(Stored data)

————

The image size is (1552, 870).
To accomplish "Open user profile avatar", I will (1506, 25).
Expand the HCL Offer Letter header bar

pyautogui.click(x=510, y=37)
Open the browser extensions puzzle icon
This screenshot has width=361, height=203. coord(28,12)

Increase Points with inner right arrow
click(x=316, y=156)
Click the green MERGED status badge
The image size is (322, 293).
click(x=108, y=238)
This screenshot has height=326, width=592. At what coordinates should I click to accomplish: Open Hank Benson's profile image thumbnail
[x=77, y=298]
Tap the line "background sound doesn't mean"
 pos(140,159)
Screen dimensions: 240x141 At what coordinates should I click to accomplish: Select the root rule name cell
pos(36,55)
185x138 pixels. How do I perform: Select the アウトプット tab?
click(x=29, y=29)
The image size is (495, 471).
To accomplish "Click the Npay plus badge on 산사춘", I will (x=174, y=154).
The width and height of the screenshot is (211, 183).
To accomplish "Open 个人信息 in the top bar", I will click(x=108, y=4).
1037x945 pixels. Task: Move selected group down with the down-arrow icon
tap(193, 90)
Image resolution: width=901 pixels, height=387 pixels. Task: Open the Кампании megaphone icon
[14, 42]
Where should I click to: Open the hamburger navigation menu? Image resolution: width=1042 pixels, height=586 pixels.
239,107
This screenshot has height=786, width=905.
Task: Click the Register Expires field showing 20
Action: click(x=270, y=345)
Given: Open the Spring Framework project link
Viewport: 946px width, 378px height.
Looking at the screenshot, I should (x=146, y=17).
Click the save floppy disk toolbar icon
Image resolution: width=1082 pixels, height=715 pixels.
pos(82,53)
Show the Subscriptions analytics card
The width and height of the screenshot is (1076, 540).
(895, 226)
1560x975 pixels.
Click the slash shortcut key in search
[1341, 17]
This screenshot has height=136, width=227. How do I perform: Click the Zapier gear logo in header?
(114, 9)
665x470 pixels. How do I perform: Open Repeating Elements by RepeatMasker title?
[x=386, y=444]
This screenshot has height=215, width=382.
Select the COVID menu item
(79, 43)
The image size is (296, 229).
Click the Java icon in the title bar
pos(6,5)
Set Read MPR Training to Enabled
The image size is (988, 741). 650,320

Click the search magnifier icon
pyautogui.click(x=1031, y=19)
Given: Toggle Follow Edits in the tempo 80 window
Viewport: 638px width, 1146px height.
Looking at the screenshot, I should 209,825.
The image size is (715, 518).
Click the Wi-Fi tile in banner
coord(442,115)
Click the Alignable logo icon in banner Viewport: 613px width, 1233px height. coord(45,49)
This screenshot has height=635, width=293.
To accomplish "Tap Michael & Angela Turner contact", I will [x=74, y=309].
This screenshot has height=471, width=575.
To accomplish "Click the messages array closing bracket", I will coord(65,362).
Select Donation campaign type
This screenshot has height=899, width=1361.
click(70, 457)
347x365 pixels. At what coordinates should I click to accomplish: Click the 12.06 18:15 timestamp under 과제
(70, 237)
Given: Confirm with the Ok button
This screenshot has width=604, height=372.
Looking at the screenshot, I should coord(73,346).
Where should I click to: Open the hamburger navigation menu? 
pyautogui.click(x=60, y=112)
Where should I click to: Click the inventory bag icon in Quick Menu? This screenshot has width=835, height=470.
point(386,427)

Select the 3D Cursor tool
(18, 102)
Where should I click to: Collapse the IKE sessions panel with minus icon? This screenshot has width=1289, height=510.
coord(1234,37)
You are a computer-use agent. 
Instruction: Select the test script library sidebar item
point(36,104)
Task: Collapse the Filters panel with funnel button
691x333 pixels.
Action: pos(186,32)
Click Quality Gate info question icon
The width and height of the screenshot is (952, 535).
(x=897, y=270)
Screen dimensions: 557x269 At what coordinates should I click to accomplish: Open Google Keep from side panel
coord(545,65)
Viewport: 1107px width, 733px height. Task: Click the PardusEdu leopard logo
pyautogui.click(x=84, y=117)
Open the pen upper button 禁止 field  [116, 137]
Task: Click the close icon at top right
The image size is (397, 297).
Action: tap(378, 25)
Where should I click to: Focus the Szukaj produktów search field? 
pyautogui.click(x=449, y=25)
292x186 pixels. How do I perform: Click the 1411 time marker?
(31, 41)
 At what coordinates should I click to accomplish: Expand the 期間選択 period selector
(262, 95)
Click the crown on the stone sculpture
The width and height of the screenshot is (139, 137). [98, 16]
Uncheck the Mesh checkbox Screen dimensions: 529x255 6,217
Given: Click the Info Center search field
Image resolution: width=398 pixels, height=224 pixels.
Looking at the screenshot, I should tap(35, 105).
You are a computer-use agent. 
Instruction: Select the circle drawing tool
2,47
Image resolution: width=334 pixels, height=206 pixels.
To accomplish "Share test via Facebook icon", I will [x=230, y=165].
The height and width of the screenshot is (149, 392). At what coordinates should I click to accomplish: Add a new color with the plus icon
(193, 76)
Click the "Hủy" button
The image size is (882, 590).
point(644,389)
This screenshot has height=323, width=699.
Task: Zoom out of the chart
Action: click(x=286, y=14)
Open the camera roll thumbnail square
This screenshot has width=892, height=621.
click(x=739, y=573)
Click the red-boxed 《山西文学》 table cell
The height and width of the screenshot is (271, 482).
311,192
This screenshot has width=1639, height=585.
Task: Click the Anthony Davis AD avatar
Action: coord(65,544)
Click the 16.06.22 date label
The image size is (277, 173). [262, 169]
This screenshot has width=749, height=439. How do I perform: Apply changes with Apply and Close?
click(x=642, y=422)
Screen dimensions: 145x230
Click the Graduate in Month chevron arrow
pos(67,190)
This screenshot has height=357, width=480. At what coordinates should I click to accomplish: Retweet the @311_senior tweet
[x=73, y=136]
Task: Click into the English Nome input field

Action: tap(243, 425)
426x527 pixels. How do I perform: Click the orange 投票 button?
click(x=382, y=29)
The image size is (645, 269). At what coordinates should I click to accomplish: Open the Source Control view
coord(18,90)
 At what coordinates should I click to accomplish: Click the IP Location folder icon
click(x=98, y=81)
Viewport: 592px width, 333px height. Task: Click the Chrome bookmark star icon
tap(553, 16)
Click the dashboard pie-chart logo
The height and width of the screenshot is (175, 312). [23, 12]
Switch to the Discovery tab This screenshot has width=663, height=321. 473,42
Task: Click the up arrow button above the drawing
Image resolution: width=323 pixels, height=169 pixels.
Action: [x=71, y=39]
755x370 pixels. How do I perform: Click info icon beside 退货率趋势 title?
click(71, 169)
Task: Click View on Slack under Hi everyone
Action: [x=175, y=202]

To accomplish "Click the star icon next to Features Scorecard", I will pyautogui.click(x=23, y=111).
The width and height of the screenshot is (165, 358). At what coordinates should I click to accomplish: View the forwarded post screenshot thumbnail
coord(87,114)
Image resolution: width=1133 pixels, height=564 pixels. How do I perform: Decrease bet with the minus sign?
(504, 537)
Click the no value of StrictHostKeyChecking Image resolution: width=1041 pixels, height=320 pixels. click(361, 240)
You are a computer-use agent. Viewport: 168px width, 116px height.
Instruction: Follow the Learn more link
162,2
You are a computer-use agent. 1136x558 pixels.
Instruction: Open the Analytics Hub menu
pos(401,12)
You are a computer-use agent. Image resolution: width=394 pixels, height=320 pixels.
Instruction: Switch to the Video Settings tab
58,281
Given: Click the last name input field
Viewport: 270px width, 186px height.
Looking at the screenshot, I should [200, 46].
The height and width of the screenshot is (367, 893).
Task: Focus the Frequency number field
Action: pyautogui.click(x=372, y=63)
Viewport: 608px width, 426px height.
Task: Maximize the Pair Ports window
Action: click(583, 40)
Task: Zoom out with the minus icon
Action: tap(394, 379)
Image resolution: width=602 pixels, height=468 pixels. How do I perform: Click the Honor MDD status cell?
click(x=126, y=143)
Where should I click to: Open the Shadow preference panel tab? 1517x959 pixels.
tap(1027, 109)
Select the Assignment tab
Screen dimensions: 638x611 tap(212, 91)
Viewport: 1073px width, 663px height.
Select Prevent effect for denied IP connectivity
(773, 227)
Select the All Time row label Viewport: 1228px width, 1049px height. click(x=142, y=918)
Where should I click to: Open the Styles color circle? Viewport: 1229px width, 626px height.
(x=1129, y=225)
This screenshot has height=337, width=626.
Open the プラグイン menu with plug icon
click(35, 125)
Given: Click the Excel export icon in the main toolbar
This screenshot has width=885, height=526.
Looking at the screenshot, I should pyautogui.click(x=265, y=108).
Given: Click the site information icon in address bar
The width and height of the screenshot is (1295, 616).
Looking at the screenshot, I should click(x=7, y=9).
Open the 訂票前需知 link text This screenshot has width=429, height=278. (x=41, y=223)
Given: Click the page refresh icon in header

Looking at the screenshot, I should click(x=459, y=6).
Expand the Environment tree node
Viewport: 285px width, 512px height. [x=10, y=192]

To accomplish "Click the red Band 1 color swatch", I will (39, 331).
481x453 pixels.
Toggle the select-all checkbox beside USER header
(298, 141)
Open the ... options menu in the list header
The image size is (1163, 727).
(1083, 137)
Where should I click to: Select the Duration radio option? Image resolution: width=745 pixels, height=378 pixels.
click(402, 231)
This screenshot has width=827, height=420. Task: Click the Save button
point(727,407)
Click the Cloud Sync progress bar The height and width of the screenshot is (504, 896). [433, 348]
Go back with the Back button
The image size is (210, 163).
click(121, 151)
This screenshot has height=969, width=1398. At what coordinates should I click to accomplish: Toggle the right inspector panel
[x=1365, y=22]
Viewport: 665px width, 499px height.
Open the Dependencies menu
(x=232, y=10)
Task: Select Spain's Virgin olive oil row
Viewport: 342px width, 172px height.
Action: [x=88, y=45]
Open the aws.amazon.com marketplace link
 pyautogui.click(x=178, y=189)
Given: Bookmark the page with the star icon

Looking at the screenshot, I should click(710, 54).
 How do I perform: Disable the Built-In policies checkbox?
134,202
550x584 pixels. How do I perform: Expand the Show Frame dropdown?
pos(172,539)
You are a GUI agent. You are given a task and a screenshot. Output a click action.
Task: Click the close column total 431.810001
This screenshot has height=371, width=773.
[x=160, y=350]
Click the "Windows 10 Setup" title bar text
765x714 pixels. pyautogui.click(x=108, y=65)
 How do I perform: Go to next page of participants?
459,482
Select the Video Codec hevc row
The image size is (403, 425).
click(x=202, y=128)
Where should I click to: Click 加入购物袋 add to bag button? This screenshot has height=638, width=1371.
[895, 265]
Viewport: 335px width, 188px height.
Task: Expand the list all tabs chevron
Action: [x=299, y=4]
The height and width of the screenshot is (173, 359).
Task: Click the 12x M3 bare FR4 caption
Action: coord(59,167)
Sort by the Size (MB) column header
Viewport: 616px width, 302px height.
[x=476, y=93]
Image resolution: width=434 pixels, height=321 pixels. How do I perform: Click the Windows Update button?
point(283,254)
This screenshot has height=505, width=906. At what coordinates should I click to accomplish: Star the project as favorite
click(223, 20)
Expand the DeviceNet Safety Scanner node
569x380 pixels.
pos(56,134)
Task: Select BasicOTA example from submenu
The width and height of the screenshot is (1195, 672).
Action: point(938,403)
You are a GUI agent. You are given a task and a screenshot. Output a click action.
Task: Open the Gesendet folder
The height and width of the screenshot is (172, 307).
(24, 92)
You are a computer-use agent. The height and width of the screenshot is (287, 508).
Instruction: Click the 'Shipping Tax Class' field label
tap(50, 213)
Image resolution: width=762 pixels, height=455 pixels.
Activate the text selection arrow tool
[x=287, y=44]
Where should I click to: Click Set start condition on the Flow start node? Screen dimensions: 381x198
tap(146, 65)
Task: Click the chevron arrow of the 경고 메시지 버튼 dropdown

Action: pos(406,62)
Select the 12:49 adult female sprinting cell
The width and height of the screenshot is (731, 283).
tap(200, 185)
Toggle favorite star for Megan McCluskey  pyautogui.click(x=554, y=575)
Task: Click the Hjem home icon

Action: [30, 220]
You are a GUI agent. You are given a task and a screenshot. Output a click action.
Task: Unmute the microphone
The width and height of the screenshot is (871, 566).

————

*Task details*: Whenever a line above has the word "badge" in it, copy that line.

*Problem solution*:
Click the green MERGED status badge
To accomplish "Click the Npay plus badge on 산사춘", I will (x=174, y=154).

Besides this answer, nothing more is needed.